Non vi sognereste mai di poter controllare il vostro appetito o il vostro bisogno di andare in bagno. Tra l’altro sapete che è impossibile. Lo stesso accade col desiderio sessuale. Il problema è che molte persone cercano di controllare, di pilotare questo accadimento spontaneo, guidate da un’imposizione (o un’autoimposizione). Nel desiderio non esiste un giusto e uno sbagliato e non si può scegliere per chi, quando e come provarlo. Anche se può essere diverso dall’azione (per esempio non si può tradire un partner solo per questo) il desiderio è sempre legittimo.
Alcune persone reprimono il desiderio per non cambiare idea su se stesse. È abbastanza comune che soggetti che si definiscono eterosessuali provino almeno una volta nella vita un’attrazione per persone dello stesso sesso. Ma possono inibirsi, anche senza rendersene conto appieno, per cercare di sviare la sensazione e mantenere l’immagine di sé che si sono costruite. A volte subentra un giudizio, il pensiero che questo sia sbagliato, mentre invece è naturale. Tutti siamo un po’ “fluidi”, senza che questo intacchi la nostra identità.
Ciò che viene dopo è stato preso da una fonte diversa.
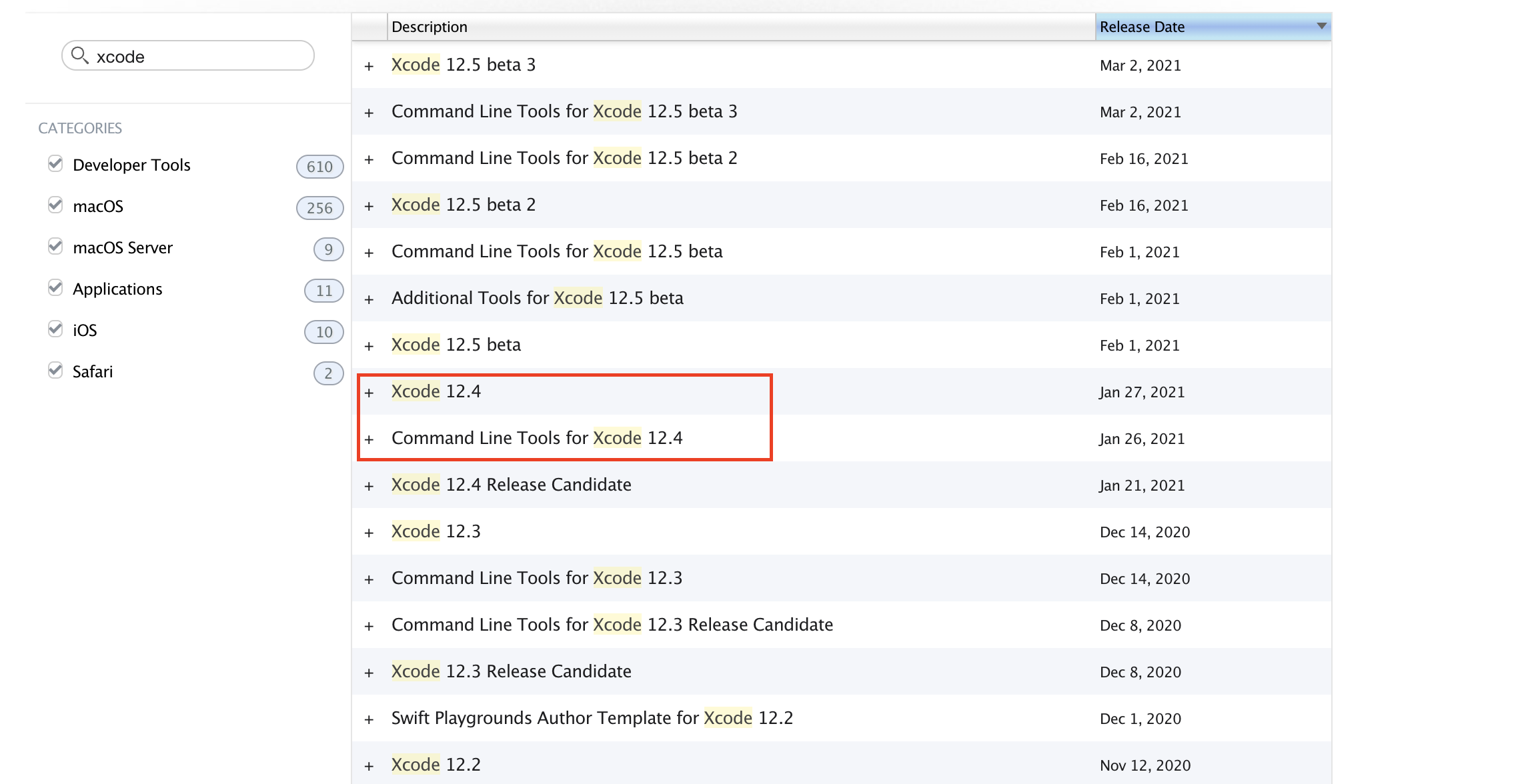This screenshot has height=784, width=1526.
Task: Expand the Xcode 12.4 row plus icon
Action: tap(369, 393)
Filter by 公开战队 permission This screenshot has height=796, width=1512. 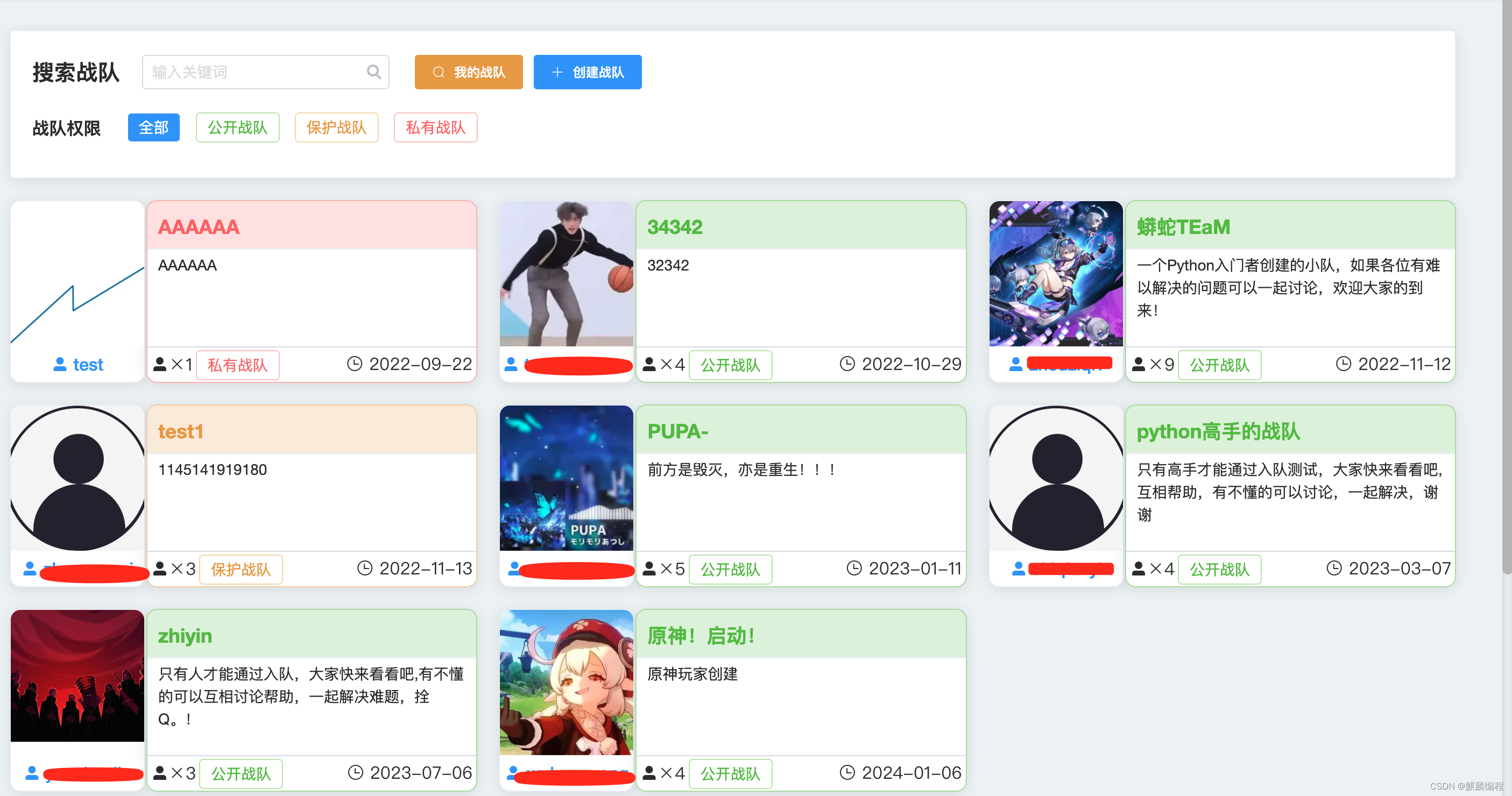pos(237,127)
Anche provare desiderio per un amico o amica non è sbagliato. Accade a molte persone di desiderare chi conoscono bene, soprattutto quando c’è un forte legame emotivo. Si dice spesso che l’amicizia è “un amore senza coinvolgimento sessuale” ma questa regola non è sempre vera e può capitare, almeno per un po’, di avere qualche tensione erotica per una persona così vicina. Ricordiamo, anche qui, che il desiderio è diverso dall’amore, diverso dall’infatuazione. È semplicemente desiderio. E può capitare a tutti, in qualsiasi momento, senza essere un problema.
La questione del desiderio, in quanto spontanea, non dovrebbe essere messa in discussione. Ma alcune persone si sforzano di provare qualcosa, basandosi sul pensiero più che sull’istinto. “Questa persona è tanto gentile con me”, “Sarebbe il partner ideale”, “è oggettivamente bello/a”, “è ambito/a”, “Può darmi qualcosa di concreto che desidero più di lui/lei”… ci sono volte in cui magari si hanno dei rapporti intimi che non si vogliono sul serio, e gli effetti si vedono. Questo è un peccato perché ci si allontana da se stessi, e se accade spesso si finisce per non conoscere più il proprio desiderio, abbandonando l’istinto e chiudendosi nella trappola del dovere.
Ci sono però occasioni in cui il desiderio non deve essere pilotato (questo mai!) ma può essere coltivato. Un classico è smettere di provare attrazione per il partner. Questo problema è spesso fonte di rotture e tradimenti, che possono essere devastanti emotivamente e a volte fonte di sensi di colpa. La fine del desiderio per un partner può essere una legittima fonte di allontanamento, ma allo stesso tempo si dovrebbe provare il possibile prima di gettare la spugna. I sessuologi consigliano di abbandonare la routine, di provare nuove posizioni o di lasciar correre la fantasia, sperimentando situazioni nuove che possano riaccendere il desiderio.
Bisogna poi conoscere i problemi che possono spegnere il desiderio. Il più comune è lo stress. Anche se avere un brutto periodo al lavoro, problemi economici o scontri con i figli non sembra direttamente collegato al desiderio, in realtà ha molto a che fare con esso. Se la mente è impegnata con altro, è stanca, è prossima al burnout condividere l’intimità con il marito/moglie o cercare un partner non è la priorità.
In rari casi le persone possono sviluppare addirittura disturbi del desiderio. Il principale è il disturbo da desiderio sessuale ipoattivo, che magari non porta a rifiutare i rapporti intimi ma spegne la voglia. Un altro disagio è dato dal disturbo da avversione sessuale, una vera e propria fobia che porta al rifiuto totale. Quando si sono subiti dei traumi o si ha avuto un’educazione troppo restrittiva il desiderio si blocca del tutto e non si prova più. Entrambi questi problemi sono di origine psicologica e vanno trattati con un sessuologo per tornare a stare meglio.
Il mantra per far rinascere, coltivare e riconoscere il desiderio è prendersi cura di sé, ascoltarsi e amarsi nel profondo. Smettere di giudicare le proprie fantasie e riconoscere che il desiderio non deve per forza corrispondere all’azione è il primo passo per vivere questo avvenimento istintivo nel migliore dei modi.